Patience has always been a struggle for me. My husband jokes that I am a bit cold to the kids when they get emotional. Sometimes, I don’t even notice that I’m shutting down to them. He’s right, of course. It’s as if I drift off to another universe when the crying and screaming begins. He then takes over with empathy while I figure out how to come back to Earth.
The irony is that I have a degree in counseling. Three years I spent studying the difference between sympathy and empathy. I know books explain developmental changes in children; I even took child development in my undergrad. I have plenty of knowledge not to be this way, but I struggle daily to be patient and listen to my kids.
Over the holiday break, while packing up all our stuff after three days at my parent’s house, I witnessed a moment I hadn’t experienced in years. While running around the house collecting our things, I also chose to take away the disputed iPad, much to my daughter’s dismay. As she proceeded to meltdown, I kept moving on with my task, and Abuela took over. My mother wrapped her up in a blanket and calmed her with soothing words and encouraged Gabi to rest. The effect of this treatment on my daughter was instantaneous. She became quiet and still as if she was about to drift off for a nap.
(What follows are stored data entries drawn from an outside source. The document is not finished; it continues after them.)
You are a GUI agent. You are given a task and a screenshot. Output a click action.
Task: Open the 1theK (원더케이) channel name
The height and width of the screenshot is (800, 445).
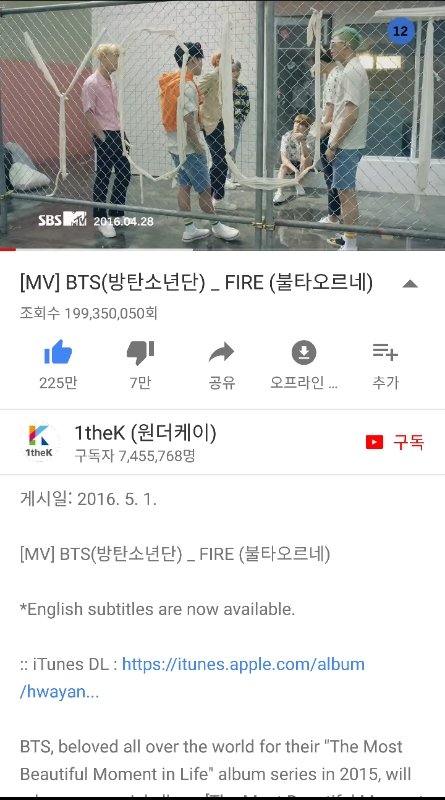coord(145,433)
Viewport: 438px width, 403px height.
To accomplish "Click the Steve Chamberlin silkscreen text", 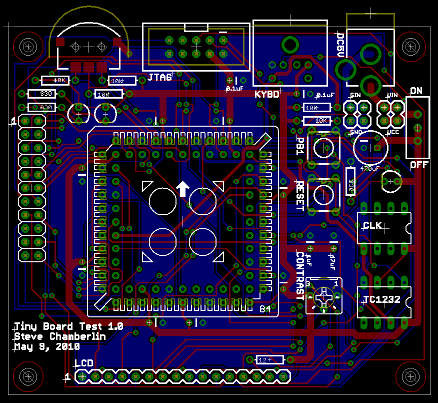I will point(60,337).
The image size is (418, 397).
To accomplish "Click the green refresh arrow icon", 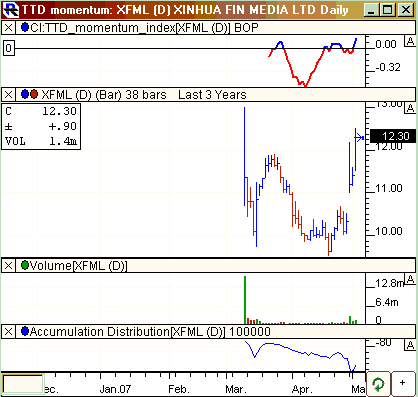I will (378, 384).
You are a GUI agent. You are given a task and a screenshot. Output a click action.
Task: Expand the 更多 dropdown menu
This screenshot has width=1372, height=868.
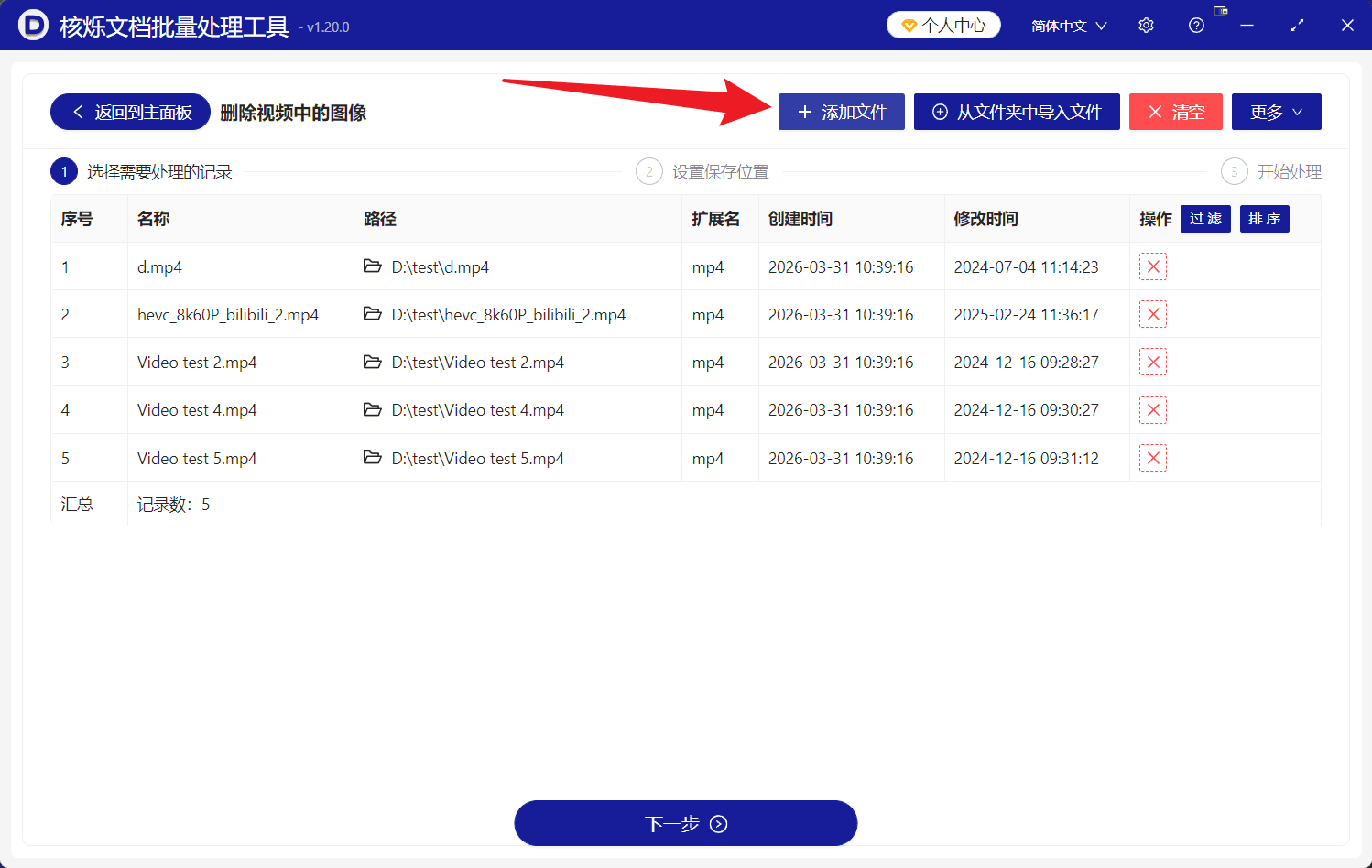1276,112
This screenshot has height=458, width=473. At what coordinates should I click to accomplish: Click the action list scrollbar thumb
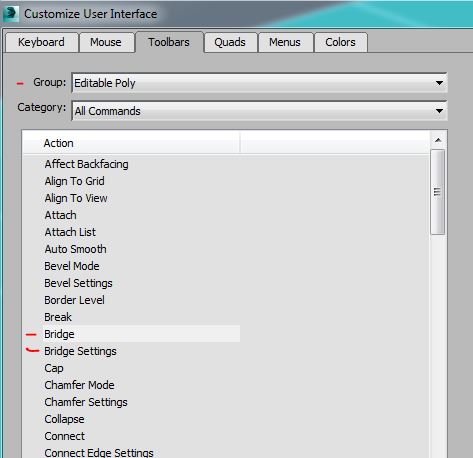437,192
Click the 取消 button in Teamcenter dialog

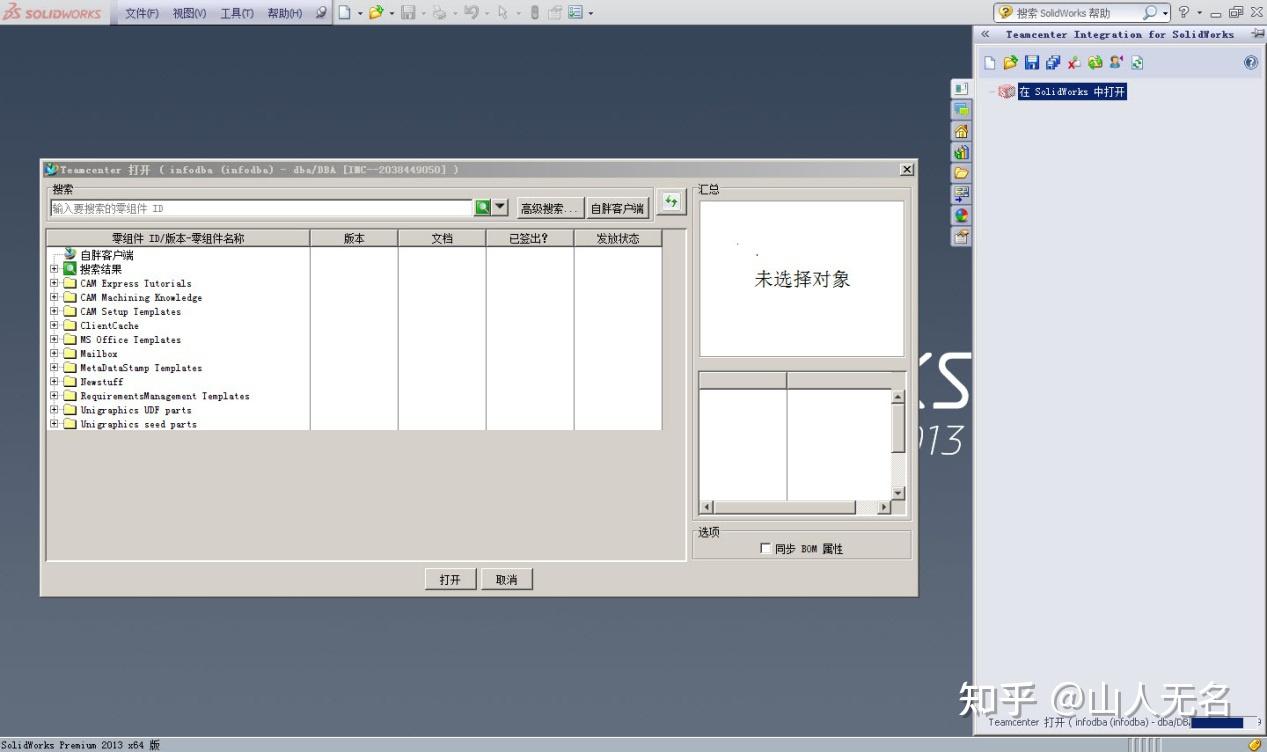click(x=506, y=578)
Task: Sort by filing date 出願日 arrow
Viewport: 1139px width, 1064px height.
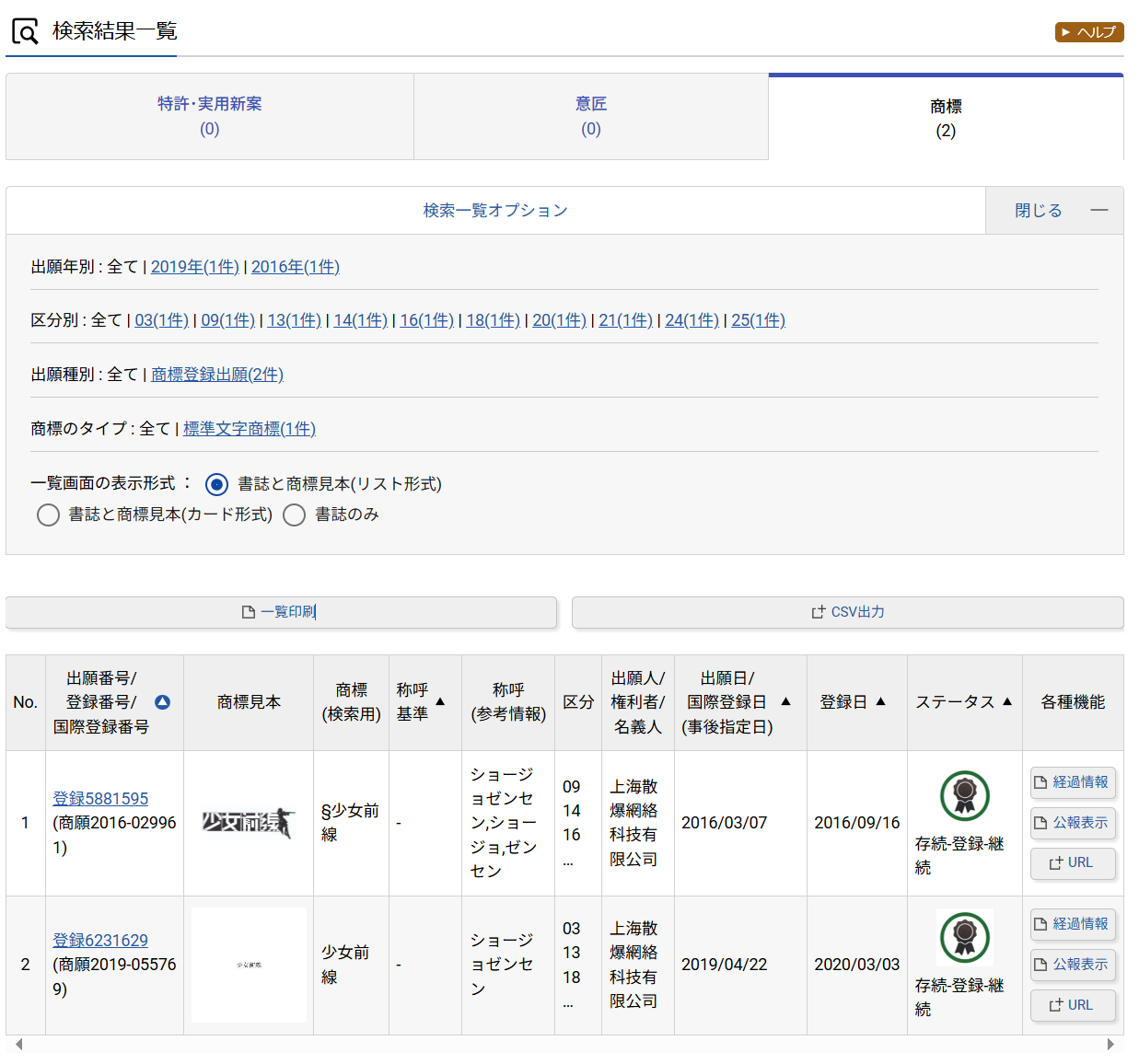Action: click(x=785, y=701)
I remember my mother doing this with me when I was a very young child, and I couldn’t believe I forgot that this is what worked for me.
That moment made me realize that I’m so busy with being busy, I’ve convinced myself that I don’t have time to validate my children’s feelings. I’m always rushing from one thing to the next, and I tell myself, I’m just trying to survive the day. This turned into a cycle of me running forward, leaving everyone else behind.
Challenging Myself with Patience
I often joke that children are born as “personality-concentrate” that dilutes over time as they grow and learn to play by society’s rules. Now I see this is not only true; our base needs are still always there throughout our lives. Our need for a calming touch when we are upset. The need to feel heard, validated, and simply loved despite our mistakes—the need for others to have patience with us. Adulthood does not automatically turn these needs off. Nor does living as an adult around your children mean that they will understand how to cope the way you do.
There is so much more to learn from this. It will take a lot of personal growth, reading, and therapy for me to push past my struggle with empathy. And as we move through a political climate in desperate need of empathy and care for others around us, passing this lesson on to our children starts with us.